━━ Supplied records

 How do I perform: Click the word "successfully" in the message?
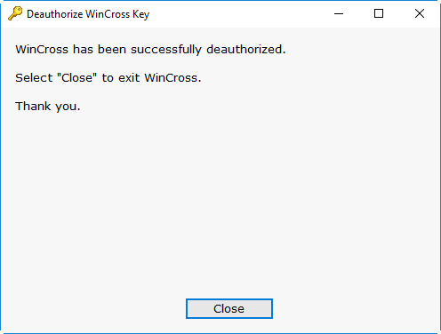[x=166, y=50]
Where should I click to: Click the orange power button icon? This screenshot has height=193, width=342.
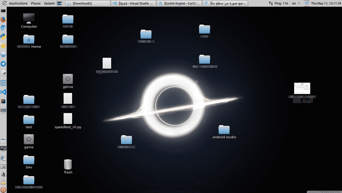3,190
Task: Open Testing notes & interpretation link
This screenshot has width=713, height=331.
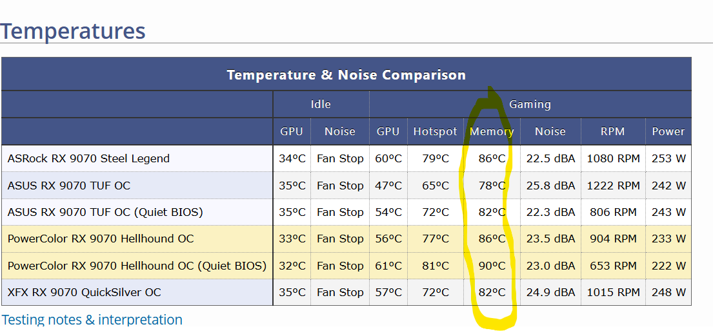Action: tap(92, 319)
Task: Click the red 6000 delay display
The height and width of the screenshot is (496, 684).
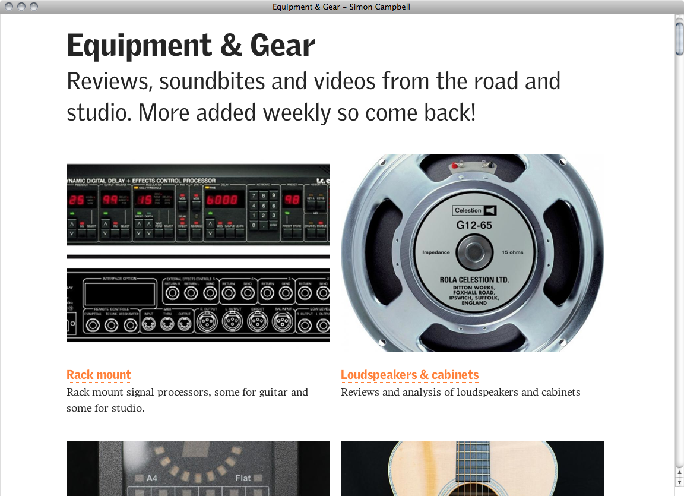Action: [x=223, y=200]
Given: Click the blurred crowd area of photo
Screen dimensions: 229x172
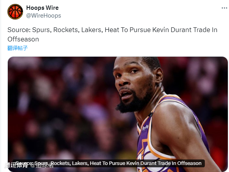Looking at the screenshot, I should point(59,102).
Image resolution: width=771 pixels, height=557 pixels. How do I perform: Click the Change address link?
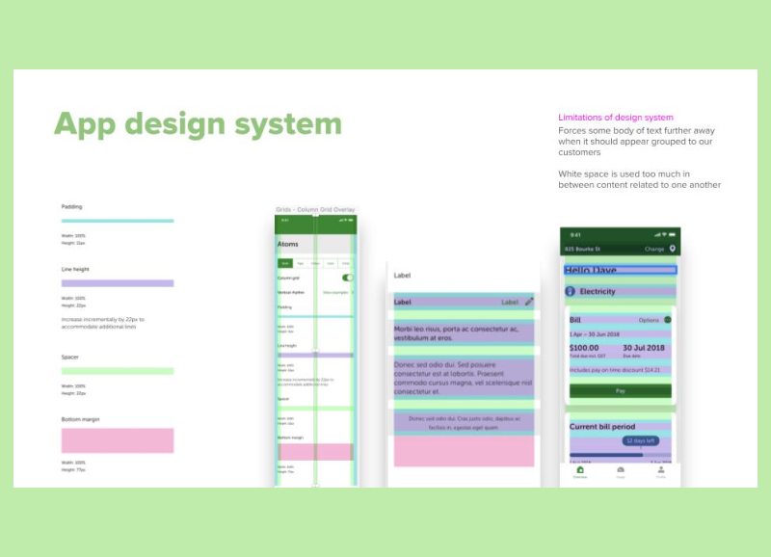(x=654, y=249)
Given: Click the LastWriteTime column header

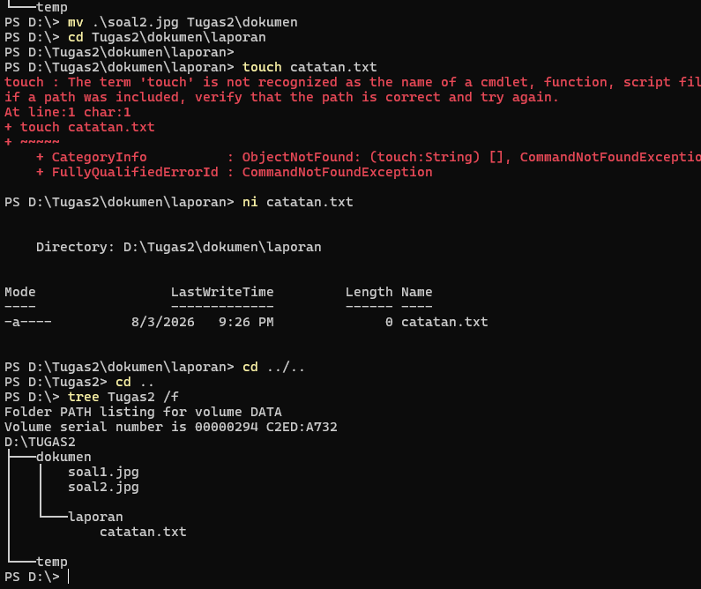Looking at the screenshot, I should click(222, 292).
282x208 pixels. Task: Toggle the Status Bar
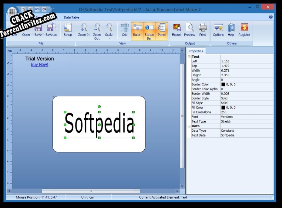[x=149, y=30]
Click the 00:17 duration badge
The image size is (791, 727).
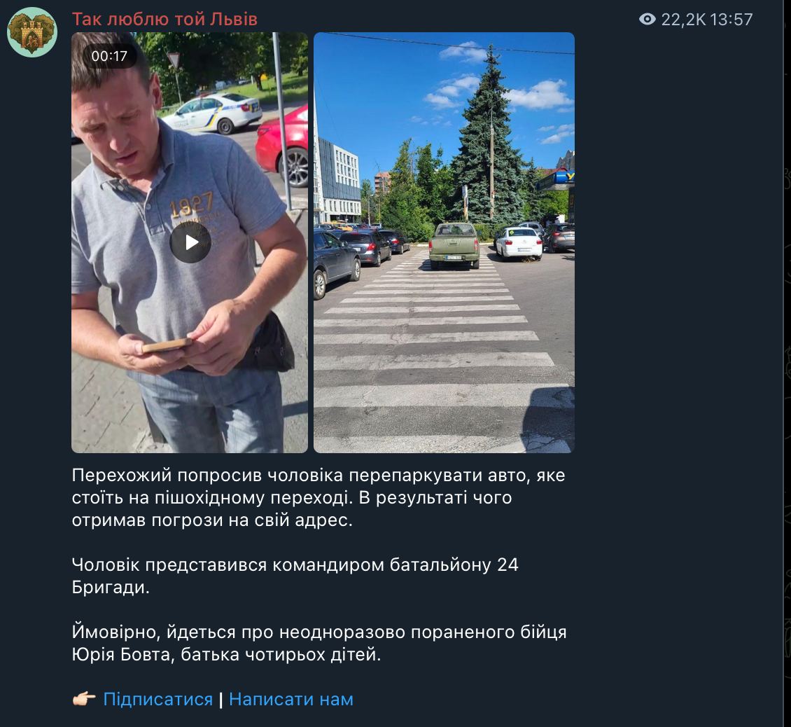tap(109, 56)
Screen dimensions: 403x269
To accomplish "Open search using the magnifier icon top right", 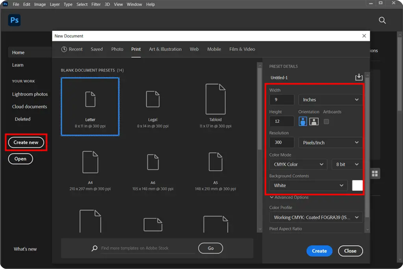I will pyautogui.click(x=382, y=20).
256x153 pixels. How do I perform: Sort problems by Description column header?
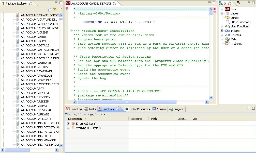(x=75, y=119)
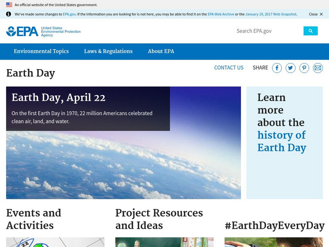Click the Contact Us link

(229, 68)
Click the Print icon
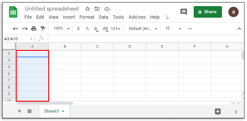This screenshot has width=247, height=121. pos(34,29)
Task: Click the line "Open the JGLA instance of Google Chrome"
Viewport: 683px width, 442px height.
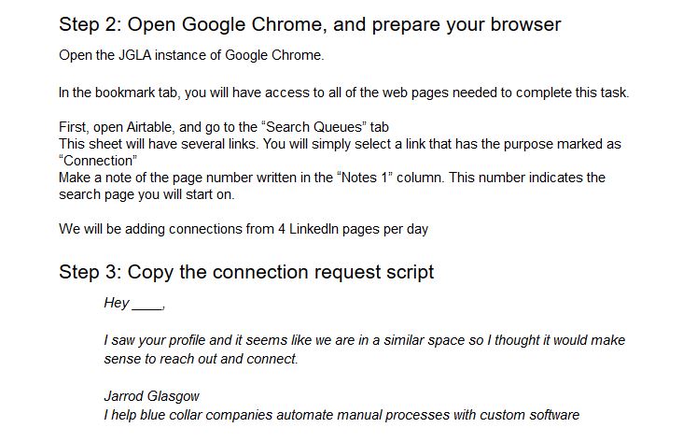Action: 191,55
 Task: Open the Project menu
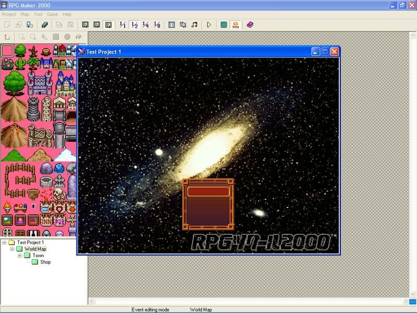click(x=9, y=14)
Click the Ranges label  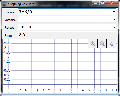[x=9, y=28]
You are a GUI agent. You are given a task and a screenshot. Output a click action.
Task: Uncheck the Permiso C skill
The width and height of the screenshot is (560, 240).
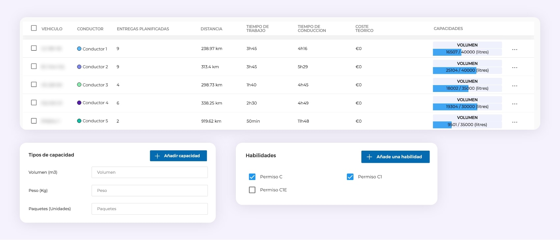[252, 177]
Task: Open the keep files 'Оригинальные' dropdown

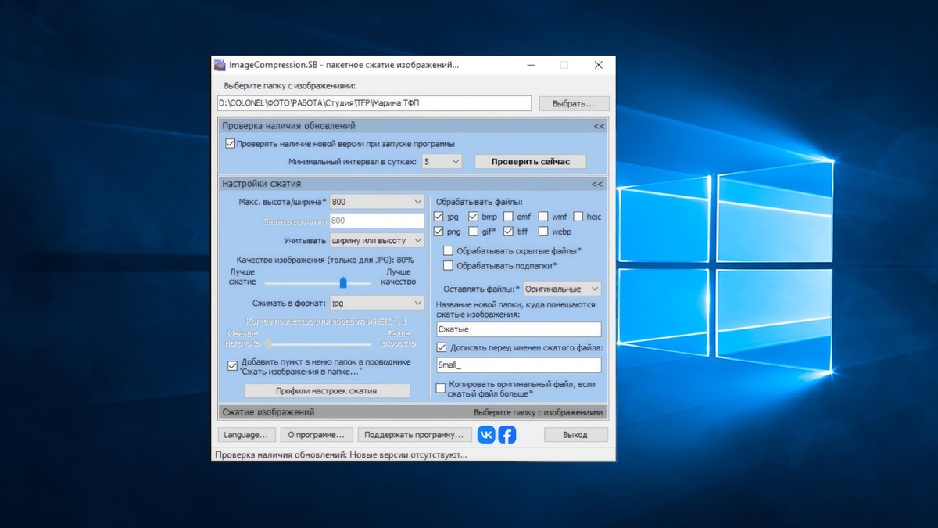Action: [x=562, y=289]
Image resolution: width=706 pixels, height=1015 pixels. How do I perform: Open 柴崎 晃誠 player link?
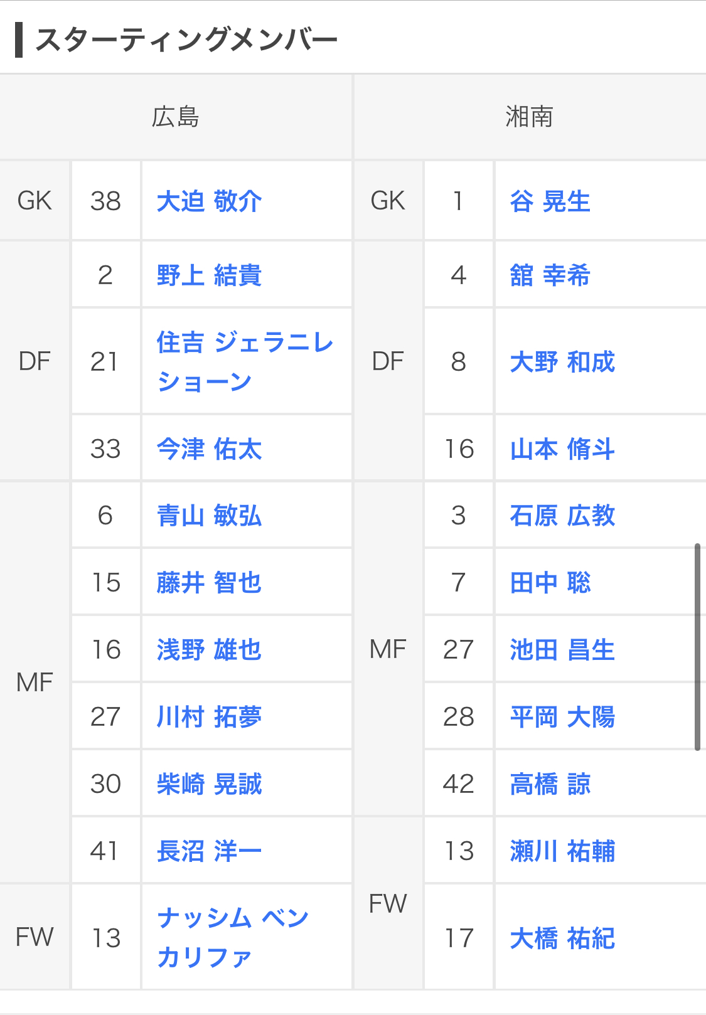click(x=209, y=784)
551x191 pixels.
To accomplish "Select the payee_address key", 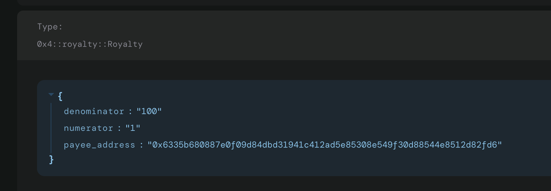I will (100, 145).
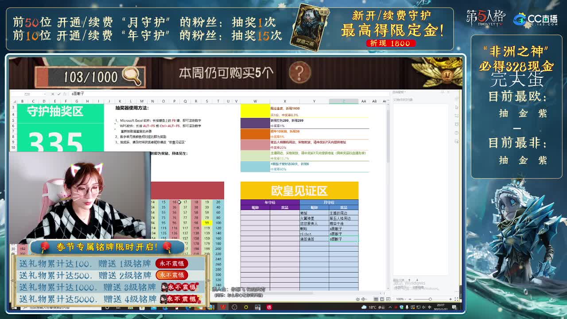Viewport: 567px width, 319px height.
Task: Switch to Normal view in the status bar
Action: click(376, 299)
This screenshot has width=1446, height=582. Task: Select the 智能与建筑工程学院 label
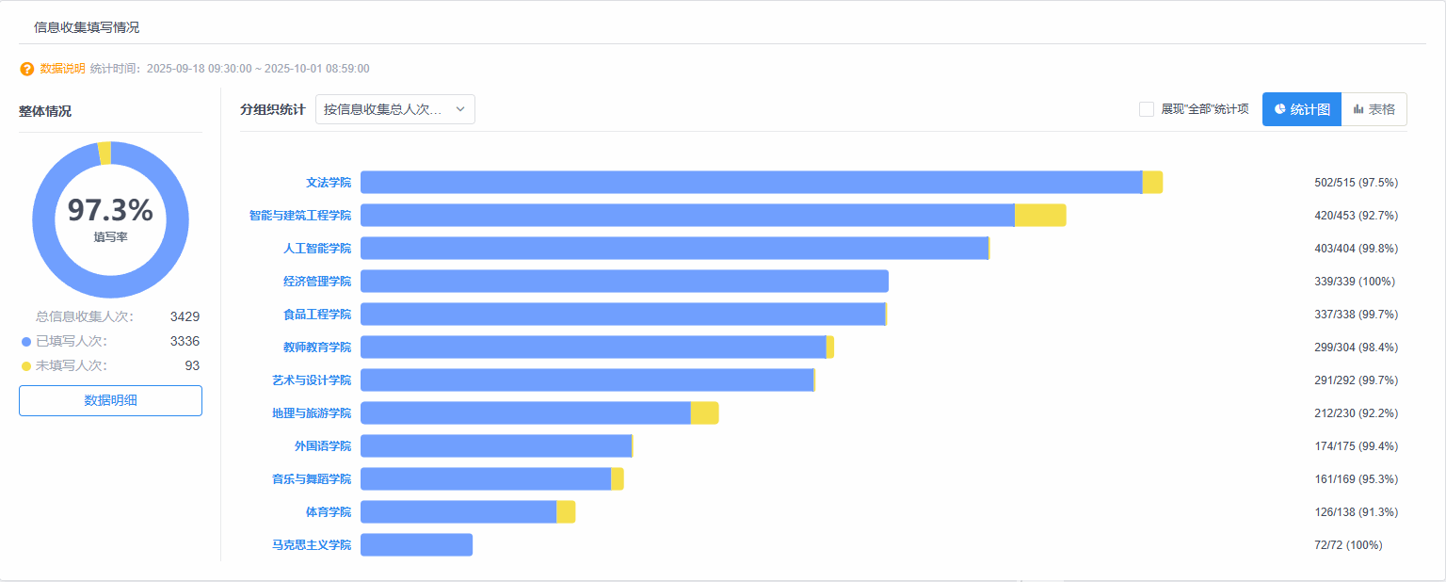300,216
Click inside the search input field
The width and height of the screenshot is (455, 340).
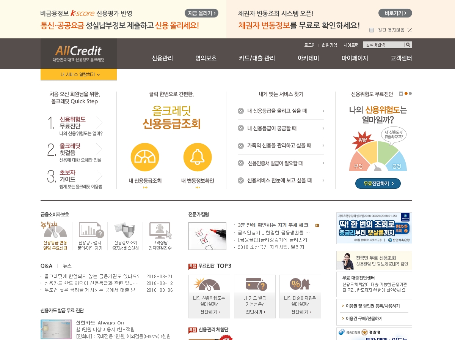point(384,44)
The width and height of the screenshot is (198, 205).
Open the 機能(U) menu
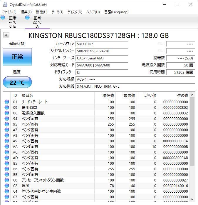click(41, 12)
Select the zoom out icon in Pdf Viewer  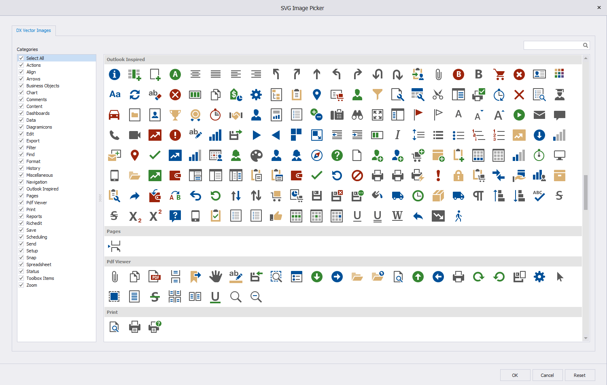(256, 296)
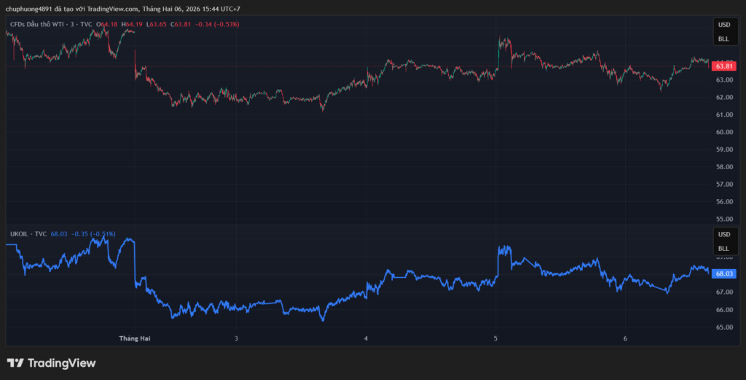Viewport: 746px width, 380px height.
Task: Select day 3 on the time axis
Action: pos(237,339)
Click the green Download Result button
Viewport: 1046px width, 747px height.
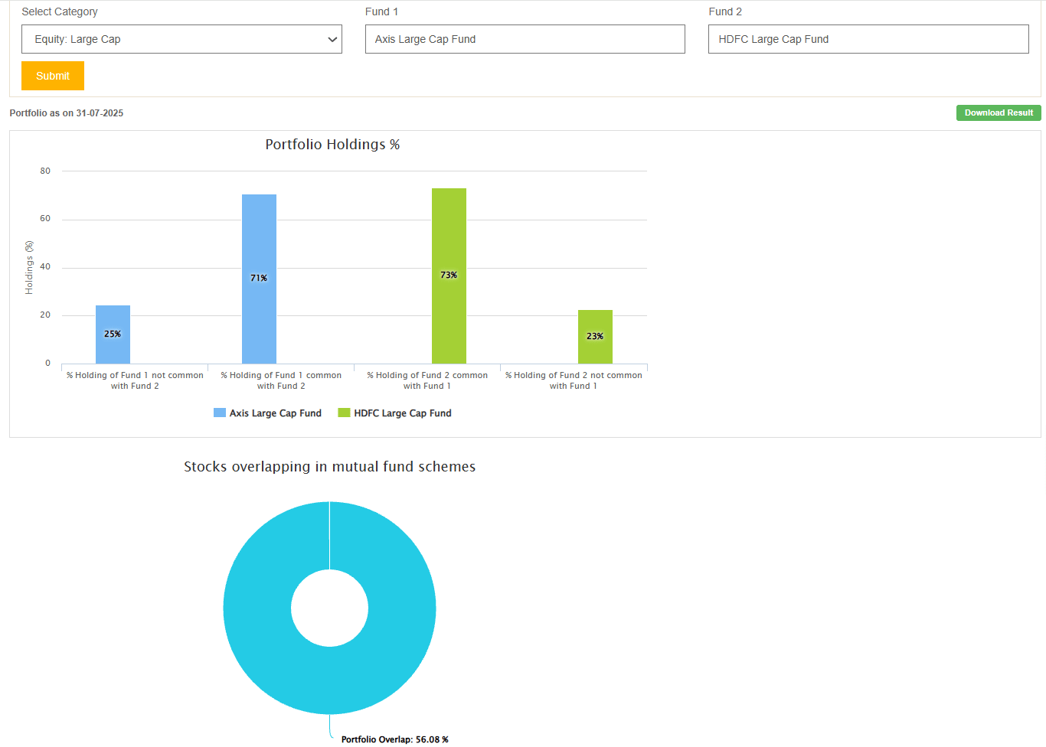coord(998,113)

━━━━

▸ **Problem details**: What you return must match the lines from the top of the data through the line with "Task: Click the red 6000 delay display" exactly, with the pictures removed.

▸ **Expected answer**:
 How do I perform: Click the word "successfully" in the message?
[x=166, y=50]
Where should I click to: Click the orange power button icon? This screenshot has height=193, width=342.
3,190
Task: Open Testing notes & interpretation link
This screenshot has width=713, height=331.
Action: tap(92, 319)
Task: Click the red 6000 delay display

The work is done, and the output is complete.